SOURCE:
This is a rental-heavy community and we say that plainly: portal activity has shown dozens of units listed for rent at a time (Apartments.com listing activity, accessed June 2026). For investors that is the proof of demand; for owner-occupants it means a renter-neighbor reality and, critically, a financing question, because lender condo-project review keys on owner-occupancy ratios. Get the current rental mix and leasing rules in writing before you write an offer.
The deal-deciding diligence is structural, not cosmetic: confirm whether your specific unit is a condominium or a fee-simple townhome, because units here have generally traded as condos even though they live like townhomes. That answer determines the dues load, the master-insurance picture, the post-2021 Florida condo reserve rules, and which loan programs work. Reported dues run about $220 to $243 a month with no CDD reported; verify all of it against the current association budget.
Quick Facts
| Category | Detail |
|---|---|
| Location | Merlot Way and Syrah Way at Outlet Centre Dr, off SR-16 just east of I-95, St. Augustine 32084 |
| County | St. Johns County |
| ZIP code | 32084 |
| Homes | Townhome-style attached units, mostly 2BR/2-2.5BA around 1,100 to 1,300 sq ft, with a smaller set of 3BR plans up to roughly 1,500 sq ft; most sold as condominiums, so verify the regime on the specific unit |
| Built | Built in the mid-2000s, roughly 2005 to 2007; verify the exact year for your building with St. Johns County records and the association |
| Home sizes | Roughly 1,100 to 1,300 sq ft for the core two bedroom plans; three bedroom plans run larger, to roughly 1,500 sq ft |
| Amenities | Community pool, playground, and maintained common grounds; the outlet malls, SR-16 services, and I-95 do the rest of the amenity work |
| Schools | St. Johns County School District (verify zoning and current ratings) |
| Gate / HOA | Not gated; association dues reported around $220 to $243 a month covering grounds, pool, and exterior items, with no CDD reported; verify the current fee, what it covers, and the budget directly with the association |
Community Overview & History
The district at a condo price
Paloma went up in the mid-2000s, roughly 2005 to 2007, on Merlot Way and Syrah Way at Outlet Centre Drive, part of the wave of attached product built off SR-16 when St. Johns County growth started pushing west of the historic city. The design brief was attainability: two story townhome-style buildings, two bedroom plans around 1,100 to 1,300 square feet with two to two and a half baths, a smaller set of three bedroom plans, a community pool, a playground, and a per-door cost the rest of the county could not touch. Two decades later that brief still holds. The community is not fancy and does not pretend to be; it is the working entry point to a county where the median detached house costs multiples of a Paloma unit, and it trades on exactly that.

PROBLEM STATEMENT: Extend the Paloma townhome community overview with a few more paragraphs, starting right after its last sentence. The data that follows has nothing to do with the work here.

DATASET CONTENT:
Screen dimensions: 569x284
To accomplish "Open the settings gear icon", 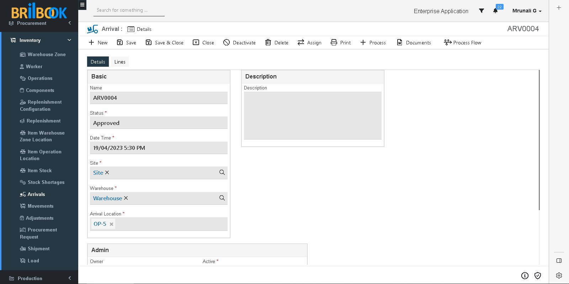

WRITTEN ANSWER:
What the SR-16 and I-95 position actually buys you
Convenience first: the St. Augustine Premium Outlets and the outlet corridor are essentially across the street, the SR-16 strip handles groceries and services, and the I-95 interchange puts Jacksonville, World Golf Village, and the rest of the region on the table for commuters. Historic downtown St. Augustine and Flagler College run about 10 to 15 minutes east, and the beaches about 20 to 25. The trade is the flavor of the position: this is a highway-and-retail pocket, not an oak-canopy neighborhood, with the road noise and traffic rhythm that implies. Buyers who price the location as transportation math rather than postcard scenery tend to be the ones who stay happy here.
What You Are Actually Buying
One community, a tight band of attached plans, and a price ladder that starts lower than almost anything else in the county. Figures below come from brokerage and portal sources with dates attached; the community trades in modest volume and condition varies widely between renovated and original units, so verify against the latest closed sales for your exact plan.
The two-bedroom core: the cheapest St. Johns County door
Roughly 1,100 to 1,300 sq ft with two to two and a half baths, the plan that defines the community and carries most of the trading. Recent cycles have seen these span roughly $139,900 at the distressed-or-original end to around $200K renovated, with a recent 2/2.5 pending at $199,000 (Crescent Beach Realty and RE/MAX listing activity, June 2026). Condition is the spread: original mid-2000s finishes price like a project, updated units price like a product.
The three-bedroom plans: scarcer and larger
A smaller set of three bedroom plans runs larger, with a 3/2.5 of about 1,536 sq ft asking $250,000 in early June 2026 (Crescent Beach Realty, accessed June 2026). These widen the buyer pool to households and roommate setups, and they tend to be the strongest rental performers, which cuts both ways: more income for investors, more competition from investors for owner-occupants.
Condo regime versus townhome living: the line item that decides everything
The units live like townhomes, but most have traded as condominiums, and the difference is not academic. A condo regime means master insurance, post-2021 Florida reserve and inspection rules, and lender condo-project review; a fee-simple townhome means a different dues structure and a simpler loan file. Pull the recorded declaration for your specific unit before you do anything else, because everything downstream, from the monthly to the mortgage, depends on it.
Real Estate Market
The working numbers: recent-cycle pricing has spanned roughly $139,900 to $259,000 depending on plan and condition, with a 2/2.5 pending at $199,000 and a 3/2.5 active at $250,000 in early June 2026 (Crescent Beach Realty and RE/MAX listing activity, June 2026). Price off closed sales for your exact plan and condition tier rather than the community average; the renovated-versus-original spread here is wide enough to make averages misleading.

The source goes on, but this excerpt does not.